____ KUTIPAN HALAMAN
Selasa, 24 November 2009

in depth reporting

  1. Tema : Wisata dan Budaya Jogja

2. Latar Belakang :

Beberapa waktu yang lalu muncul berbagai argumentasi terkait dengan tata kota dan tata kelola kota yogya dengan mengedepankan kekhasan tanpa meninggalkan fungsinya sebagai penyokong perekonomian Ibukota propinsi.

Ada wacana dari beberapa kalangan untuk menata kembali dan menjadikan kawasan Pasar Kembang (Sarkem) sebagai bagian dari paket wisata yogyakarta yakni sebagai bagian dari paket “wisata sex” untuk mendukung pencanangan kembali kota yogya sebagai daerah tujuan wisata.

Pasar kembang yang sejak dulu memang identik dengan komplek “wisata lendir” mau tidak mau memang sudah menjadi bagian dari perjalanan panjang kota yogyakarta hingga menjadi seperti sekarang ini. Keberadaannya tidak dapat dilepaskan begitu saja dari pola masyarakat jawa jaman dulu dimana berbagai hal yang bersinggungan dengan hasrat dan imani tidak dapat dipisahkan begitu saja. Cara pandanglah yang membuat segala sesuatu yang pada awalnya merupakan bagian dari heterogenitas menjadi sesuatu yang terpolar. Ya, yakni antara kekhasan budaya dan kultur dengan hakekat kemanusiaan raga yang tidak juga dapat dihapus dengan begitu saja meski mengatasnamakan moral dan religiusitas.

Lokalisasi yang keberadaannya tepat didaerah pusat kota dan lingkup pemerintahan hendaknya disikapi dengan rasio yang bukan hanya menilik dari keberadaannya sekarang, melainkan menarik mundur mengapa sejak awal komplek itu berada tepat didaerah pusat keramaian dan pusat pemerintahan!? Bukankah tidak mustahil kompleks semacam itu digusur keberadaannya dengan dalih mengganggu kepentingan umum dan tidak sesuai dengan norma yang ada. Mengapa kota yogya yang sarat dengan nuansa religius, kultural dan budaya “malah” memangku kompleks itu diantara deretan komplek strategis dan memiliki kedudukan yang penting dalam tata kelola pemerintahan!?
________
____ ENTRI YANG DIBERIKAN
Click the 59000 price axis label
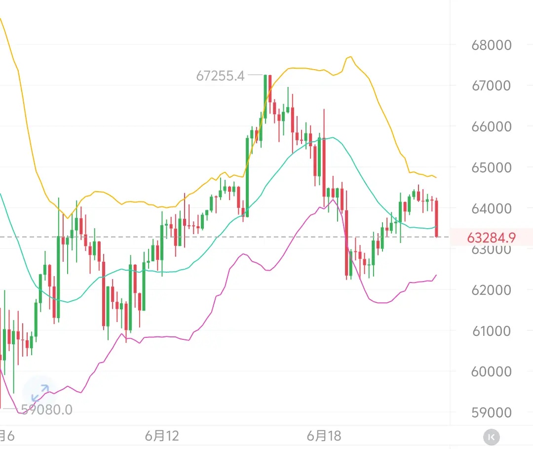Viewport: 533px width, 449px height. (x=491, y=412)
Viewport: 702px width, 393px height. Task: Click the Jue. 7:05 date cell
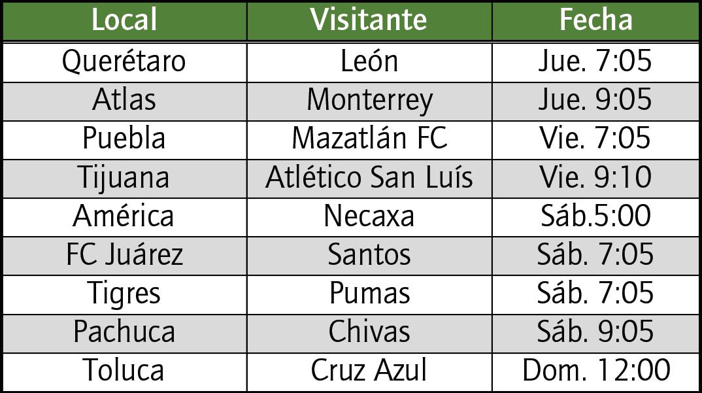tap(595, 62)
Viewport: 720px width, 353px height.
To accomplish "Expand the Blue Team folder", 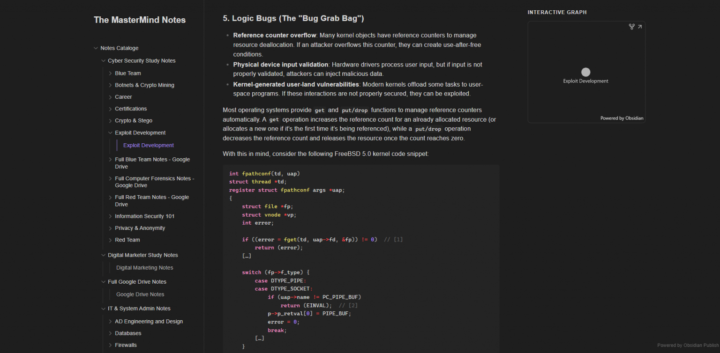I will 111,74.
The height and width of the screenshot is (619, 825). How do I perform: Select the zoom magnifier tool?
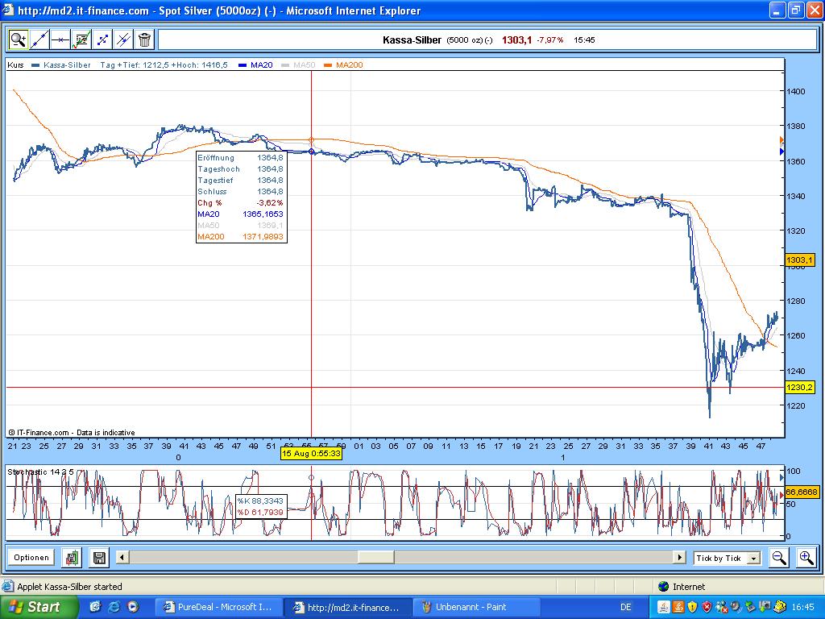click(19, 39)
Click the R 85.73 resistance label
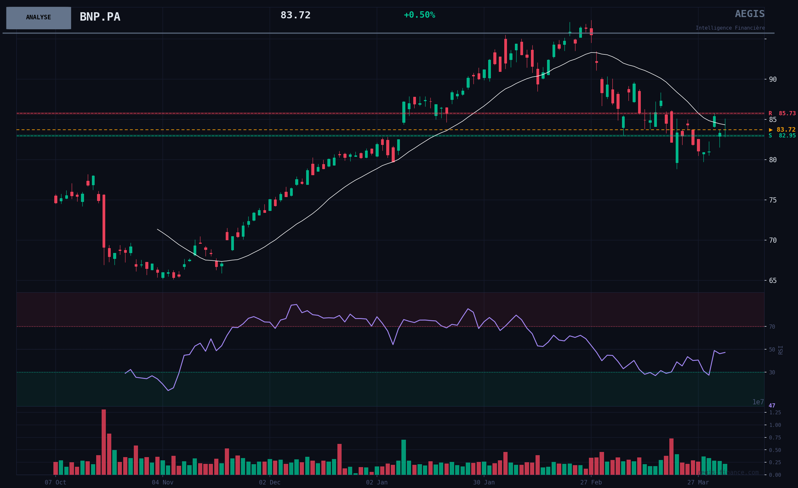Screen dimensions: 798x488 [x=782, y=113]
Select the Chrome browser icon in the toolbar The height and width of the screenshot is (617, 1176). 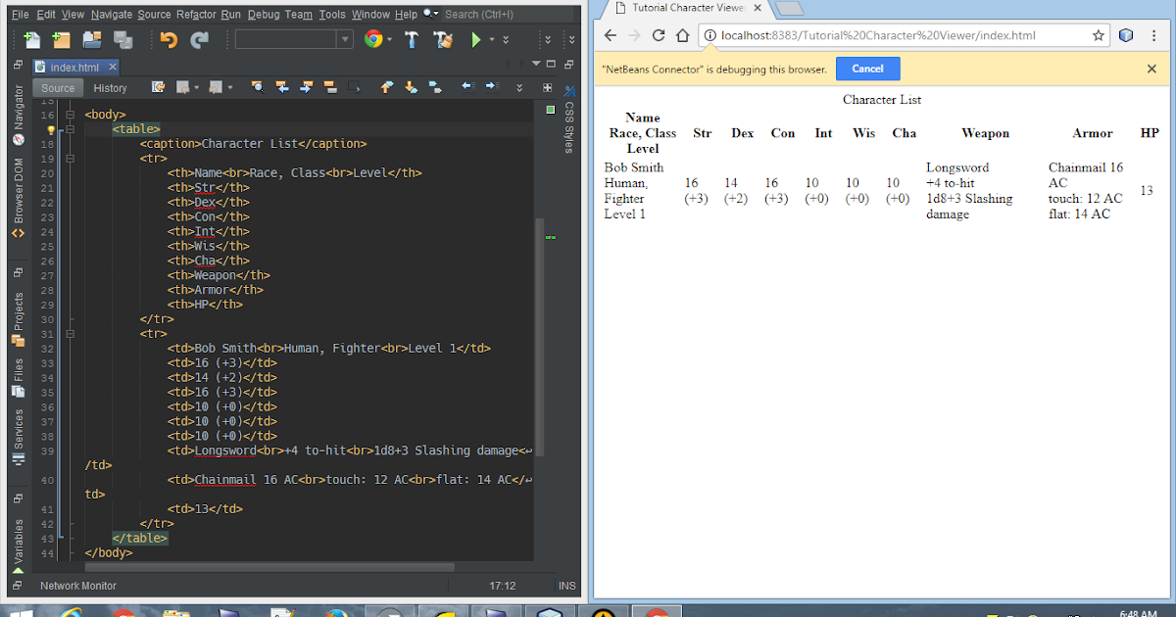click(372, 39)
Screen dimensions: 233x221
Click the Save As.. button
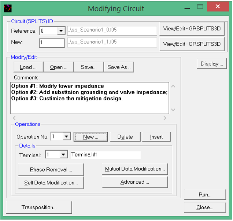click(x=119, y=67)
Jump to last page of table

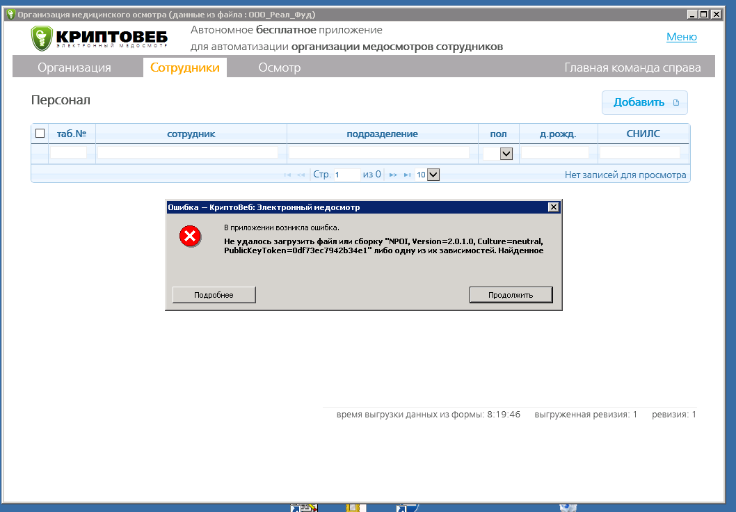(x=407, y=175)
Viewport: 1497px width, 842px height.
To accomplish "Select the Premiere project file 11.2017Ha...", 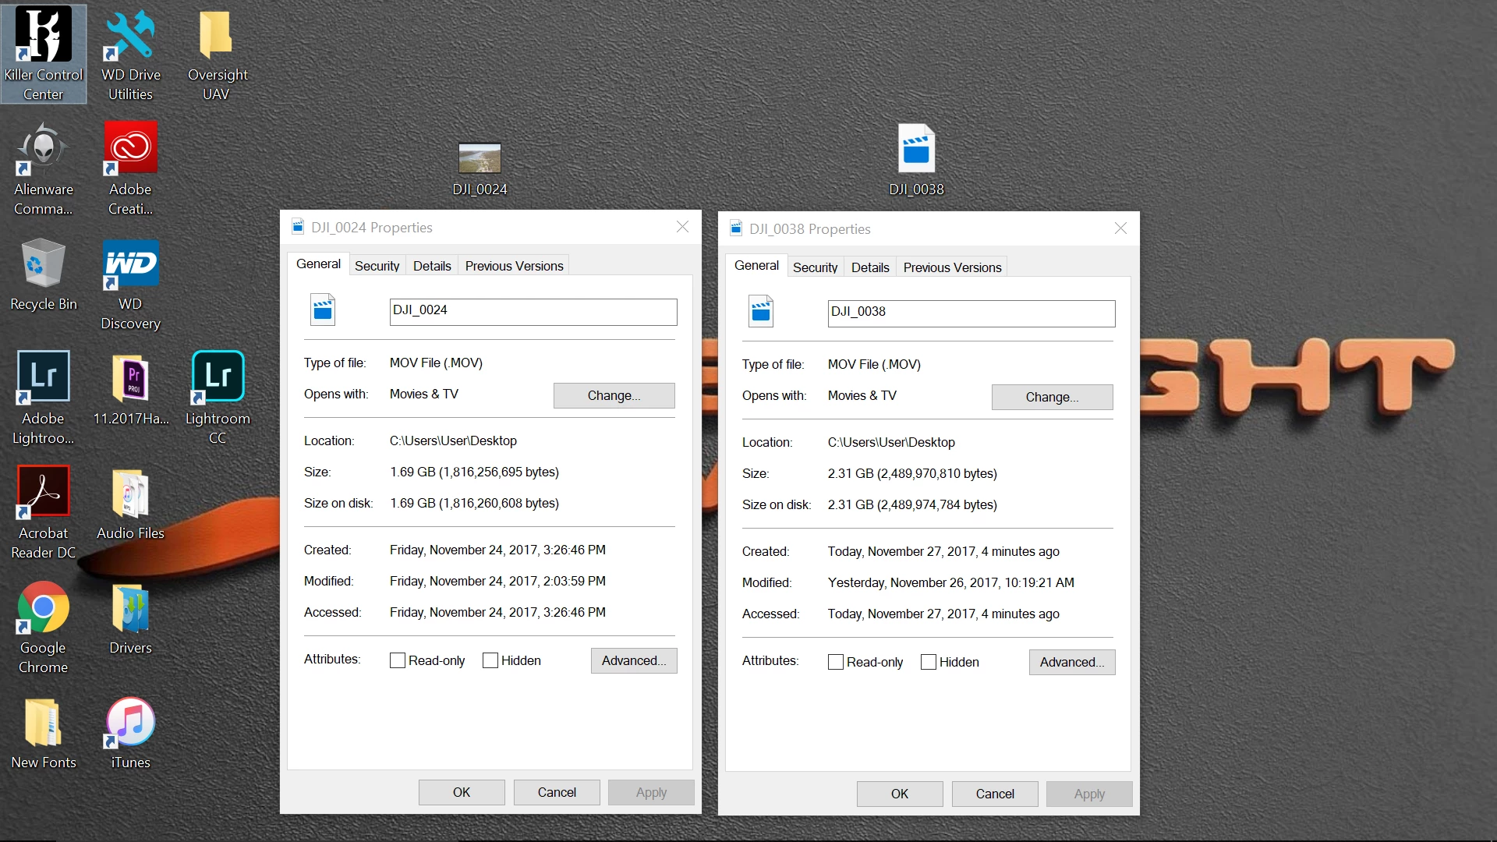I will (130, 378).
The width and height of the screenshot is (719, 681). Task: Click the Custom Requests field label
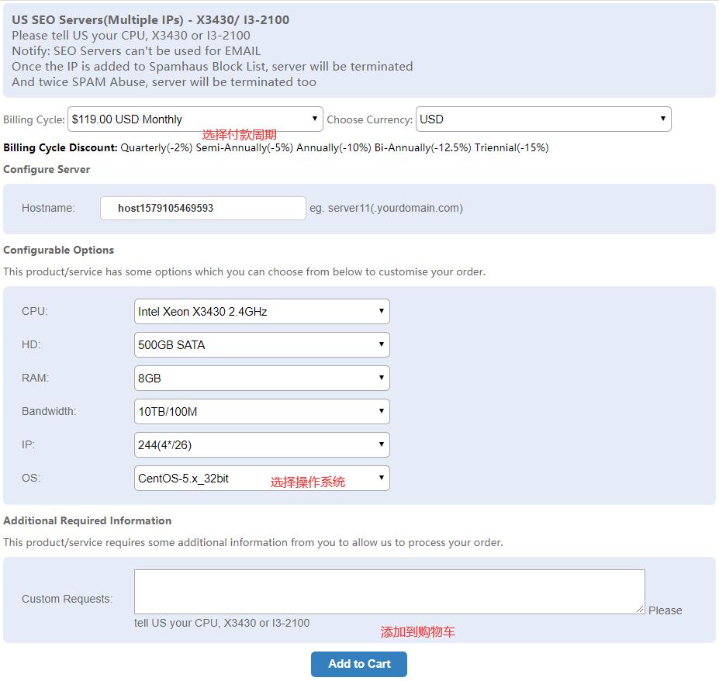pos(67,599)
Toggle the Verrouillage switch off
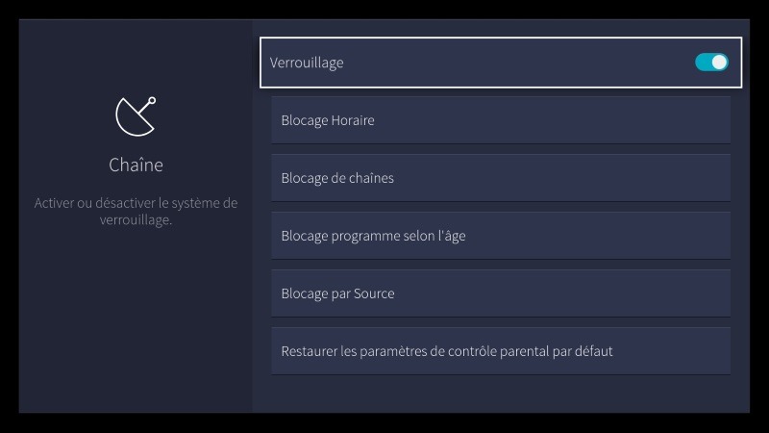The height and width of the screenshot is (433, 769). tap(711, 63)
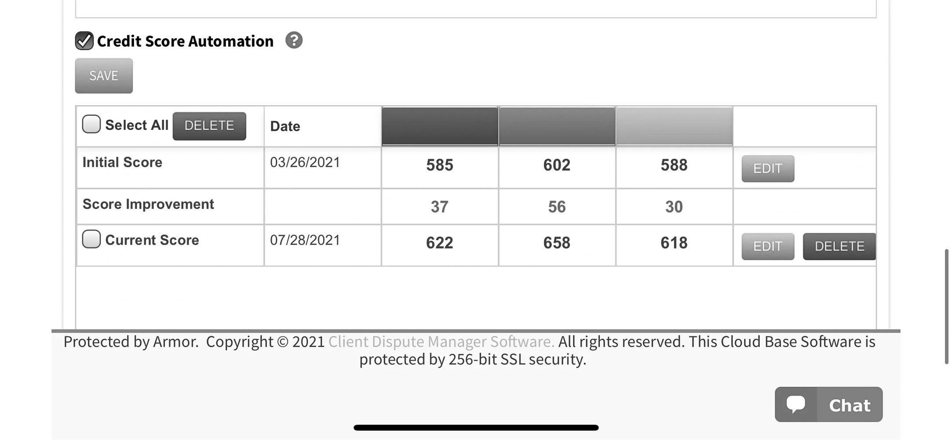Image resolution: width=952 pixels, height=440 pixels.
Task: Click the lightest bureau column header
Action: [x=674, y=126]
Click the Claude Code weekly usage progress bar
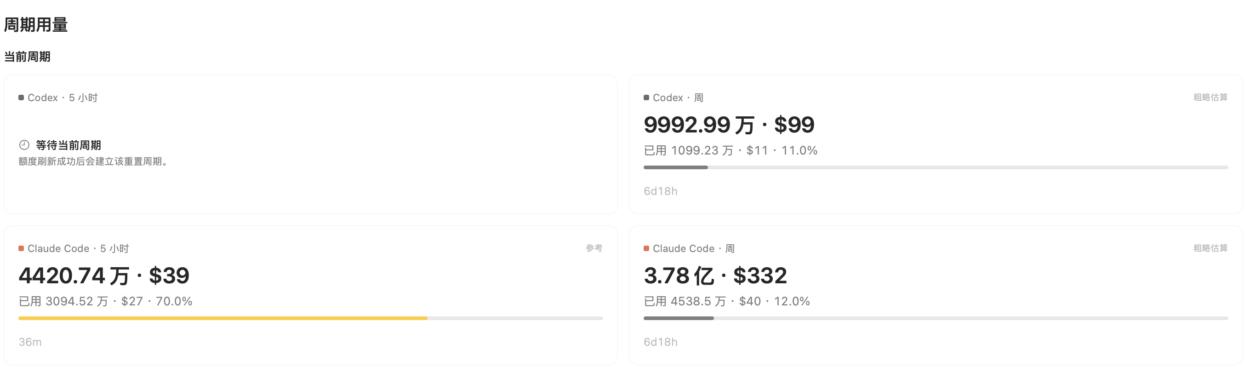The height and width of the screenshot is (367, 1256). point(936,318)
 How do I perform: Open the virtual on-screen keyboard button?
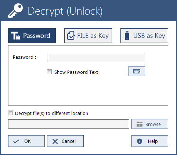click(x=137, y=71)
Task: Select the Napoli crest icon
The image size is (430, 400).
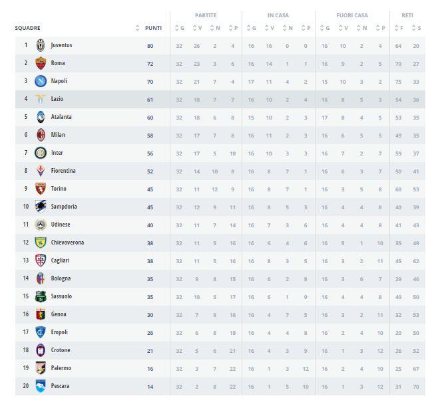Action: pos(40,82)
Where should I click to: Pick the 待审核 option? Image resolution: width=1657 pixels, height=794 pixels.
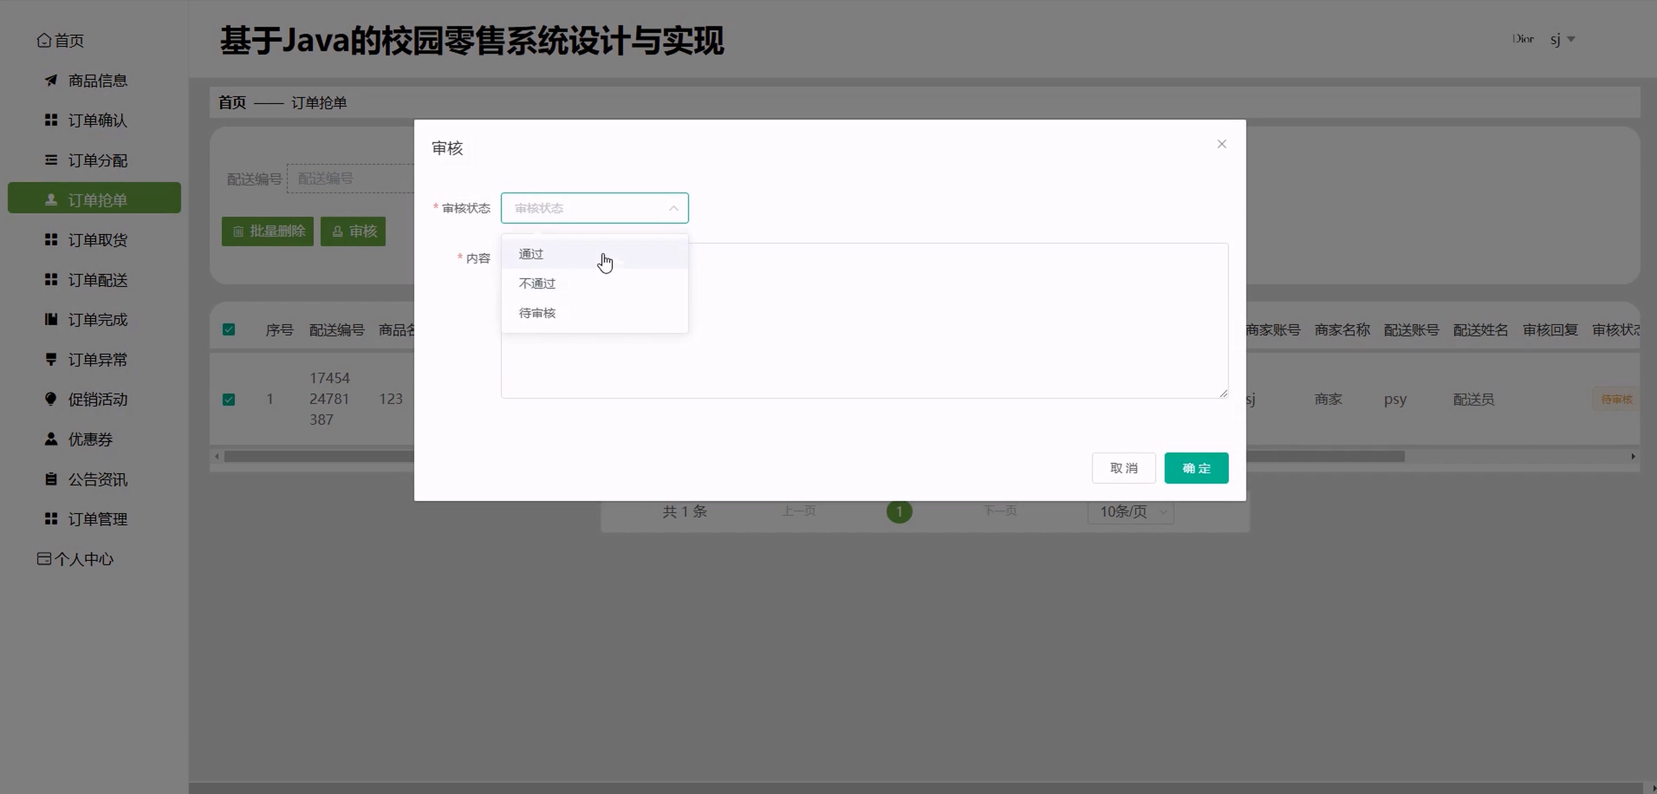(537, 313)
________
■ PETUNJUK ANDA
Tuliskan kembali seluruh teks tentang kawasan Pasar Kembang di Yogyakarta tanpa mengubah satu kata pun. Daftar tersebut sama sekali tidak dipakai di sini.

■ JAWABAN LATIHAN INI
Selasa, 24 November 2009

in depth reporting

  1. Tema : Wisata dan Budaya Jogja

2. Latar Belakang :

Beberapa waktu yang lalu muncul berbagai argumentasi terkait dengan tata kota dan tata kelola kota yogya dengan mengedepankan kekhasan tanpa meninggalkan fungsinya sebagai penyokong perekonomian Ibukota propinsi.

Ada wacana dari beberapa kalangan untuk menata kembali dan menjadikan kawasan Pasar Kembang (Sarkem) sebagai bagian dari paket wisata yogyakarta yakni sebagai bagian dari paket “wisata sex” untuk mendukung pencanangan kembali kota yogya sebagai daerah tujuan wisata.

Pasar kembang yang sejak dulu memang identik dengan komplek “wisata lendir” mau tidak mau memang sudah menjadi bagian dari perjalanan panjang kota yogyakarta hingga menjadi seperti sekarang ini. Keberadaannya tidak dapat dilepaskan begitu saja dari pola masyarakat jawa jaman dulu dimana berbagai hal yang bersinggungan dengan hasrat dan imani tidak dapat dipisahkan begitu saja. Cara pandanglah yang membuat segala sesuatu yang pada awalnya merupakan bagian dari heterogenitas menjadi sesuatu yang terpolar. Ya, yakni antara kekhasan budaya dan kultur dengan hakekat kemanusiaan raga yang tidak juga dapat dihapus dengan begitu saja meski mengatasnamakan moral dan religiusitas.

Lokalisasi yang keberadaannya tepat didaerah pusat kota dan lingkup pemerintahan hendaknya disikapi dengan rasio yang bukan hanya menilik dari keberadaannya sekarang, melainkan menarik mundur mengapa sejak awal komplek itu berada tepat didaerah pusat keramaian dan pusat pemerintahan!? Bukankah tidak mustahil kompleks semacam itu digusur keberadaannya dengan dalih mengganggu kepentingan umum dan tidak sesuai dengan norma yang ada. Mengapa kota yogya yang sarat dengan nuansa religius, kultural dan budaya “malah” memangku kompleks itu diantara deretan komplek strategis dan memiliki kedudukan yang penting dalam tata kelola pemerintahan!?